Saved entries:
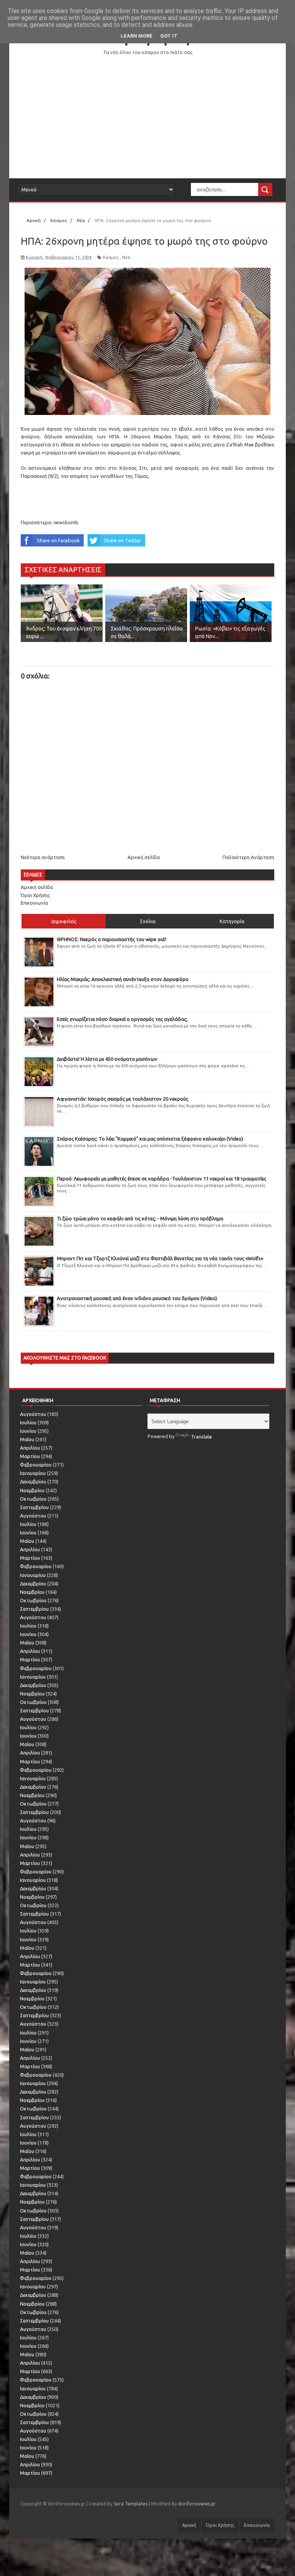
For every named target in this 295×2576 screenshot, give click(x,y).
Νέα (126, 257)
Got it (168, 36)
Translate (201, 1436)
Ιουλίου (28, 1422)
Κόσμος (111, 257)
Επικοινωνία (34, 902)
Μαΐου (27, 1439)
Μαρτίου (30, 1456)
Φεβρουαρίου (35, 1464)
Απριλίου (30, 1447)
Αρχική (189, 2525)
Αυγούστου (33, 1414)
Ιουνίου (28, 1431)
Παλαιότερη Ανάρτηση (248, 857)
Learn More (136, 36)
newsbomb (65, 522)
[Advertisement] (147, 117)
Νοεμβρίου (32, 1490)
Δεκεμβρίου (33, 1481)
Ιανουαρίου (33, 1473)
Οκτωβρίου (33, 1498)
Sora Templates (131, 2503)
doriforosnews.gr (196, 2503)
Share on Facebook (58, 540)
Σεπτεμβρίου (34, 1507)
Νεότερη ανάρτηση (43, 857)
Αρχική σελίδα (144, 857)
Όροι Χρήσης (35, 895)
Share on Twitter (122, 540)
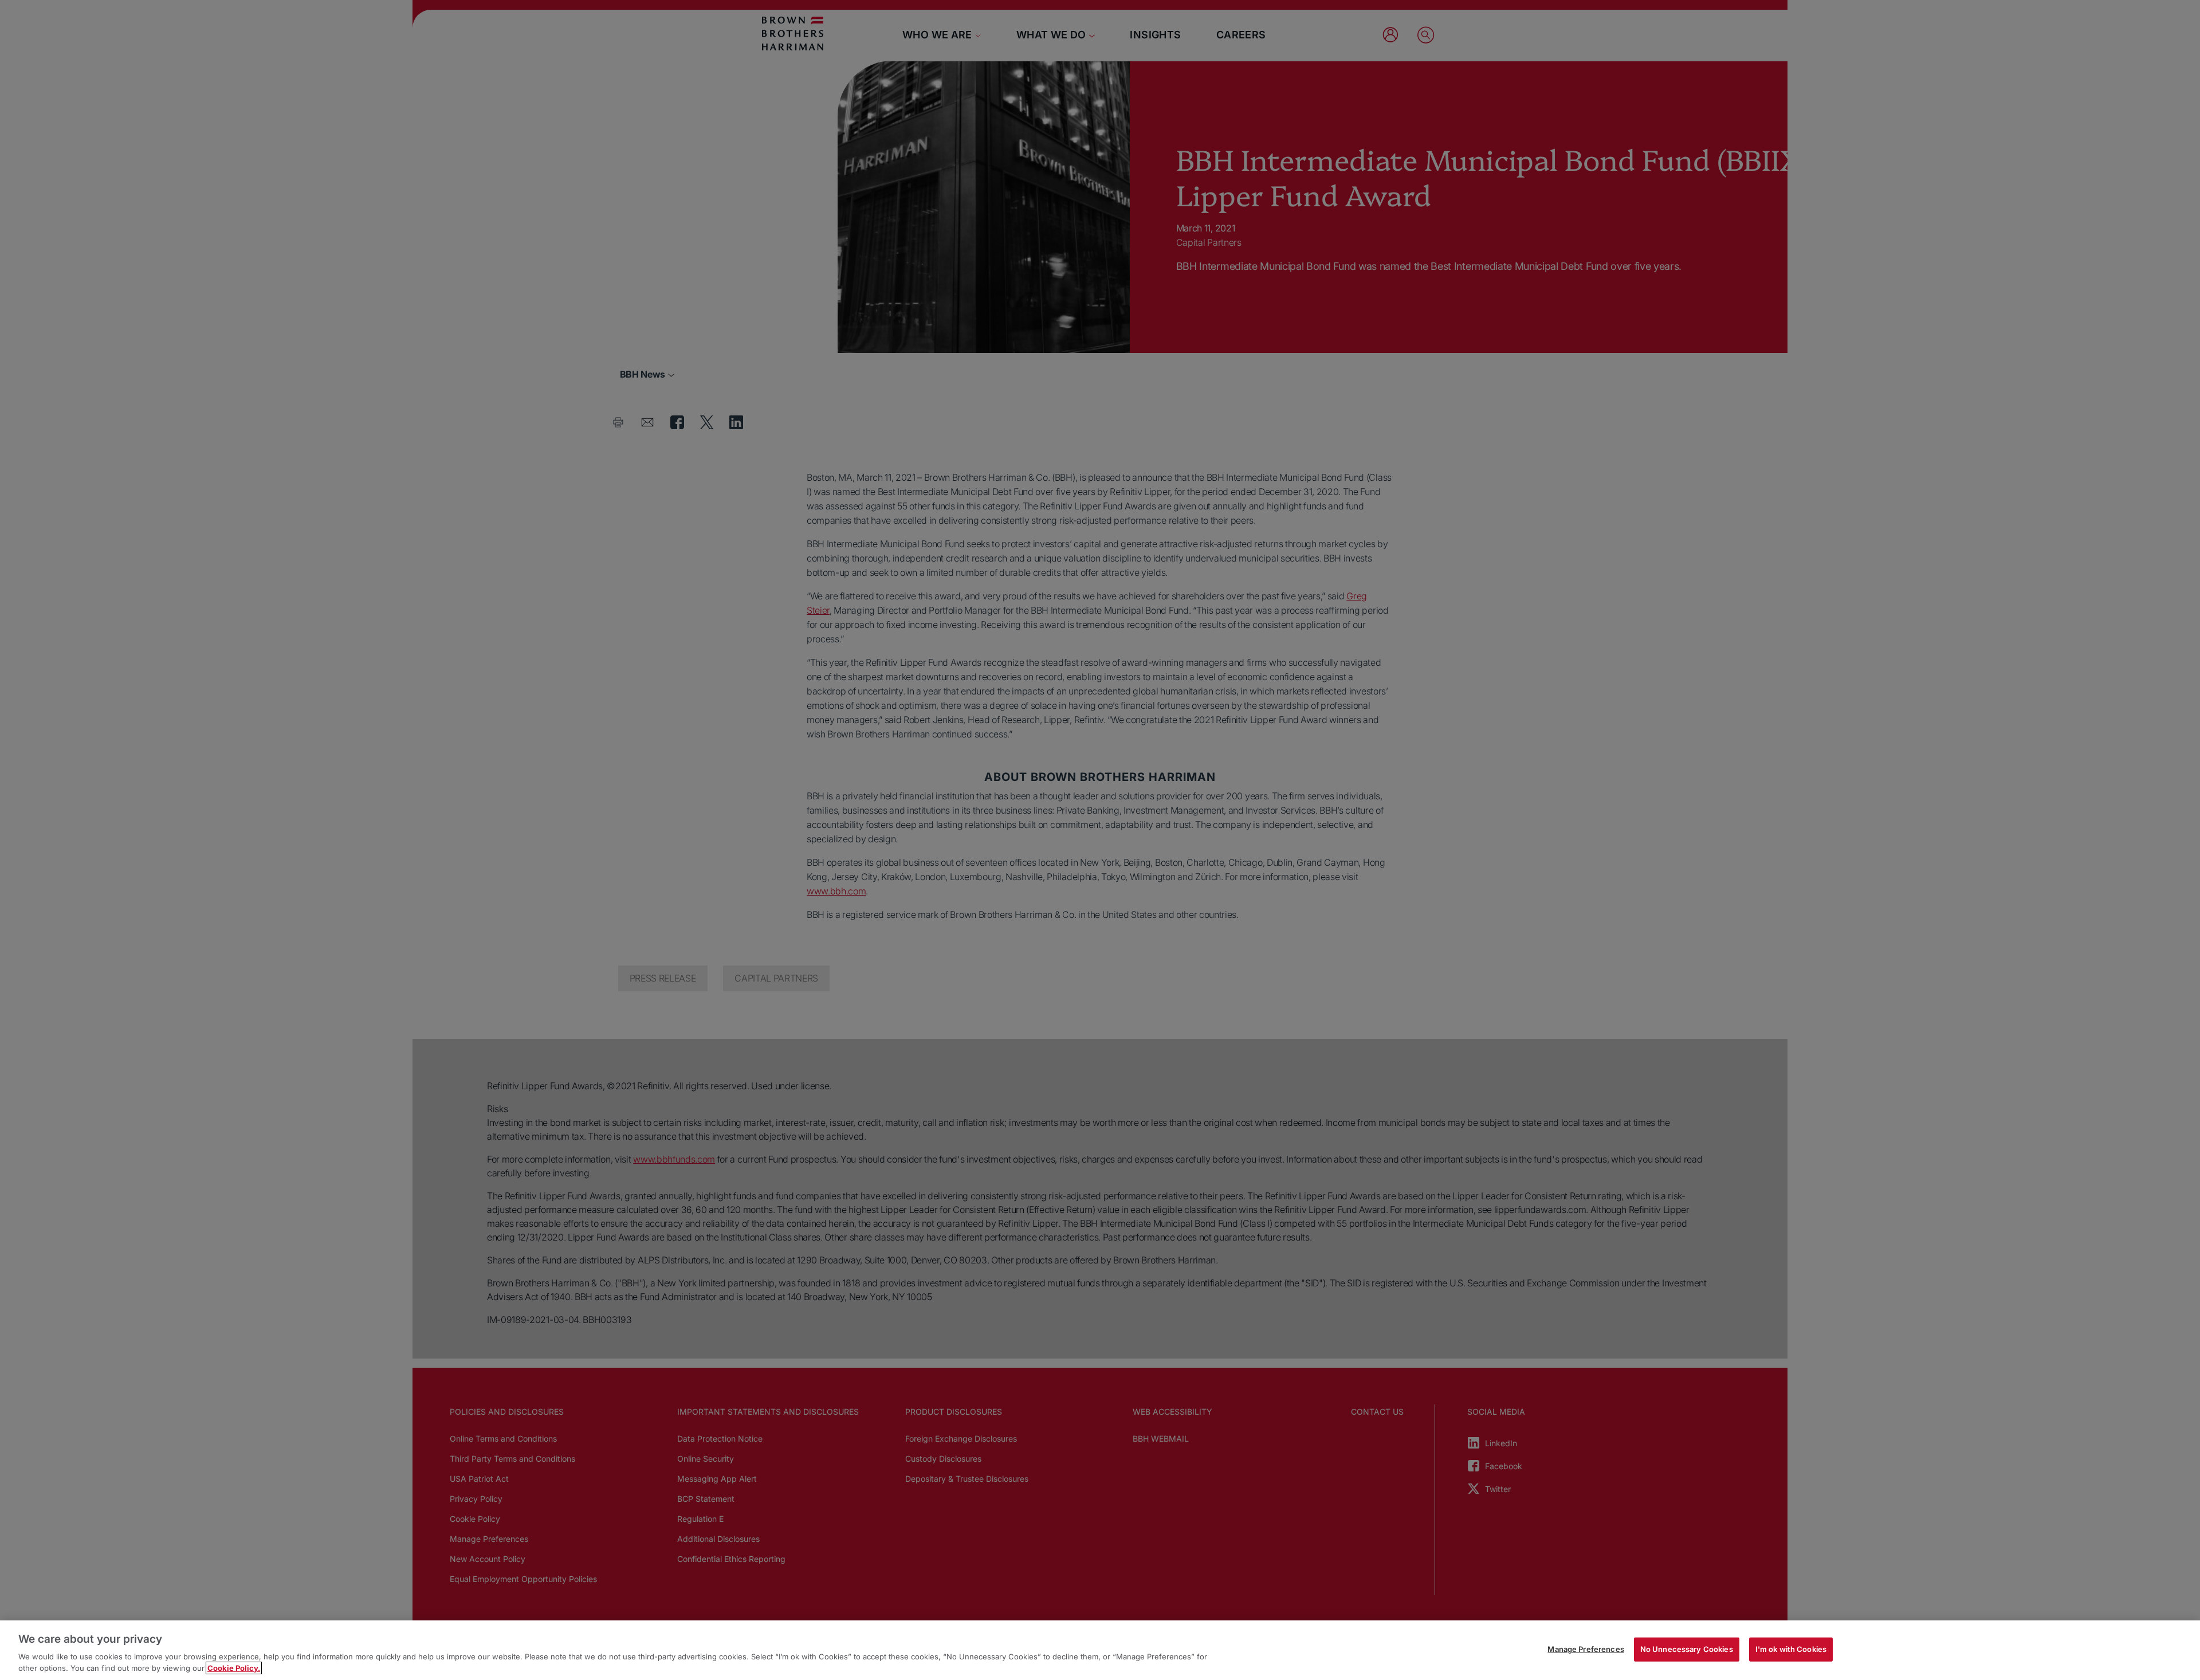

- EXERCISE DESCRIPTION:
Find the line that contains "Σεπτεμβρίου (34, 1507)" and repeat it, along with every line after it to the end of the data, exactly; drop the pictures.

- RESULT FOR THIS EXERCISE:
Σεπτεμβρίου (34, 1507)
Νεότερη ανάρτηση (43, 857)
Αρχική σελίδα (144, 857)
Όροι Χρήσης (35, 895)
Share on Twitter (122, 540)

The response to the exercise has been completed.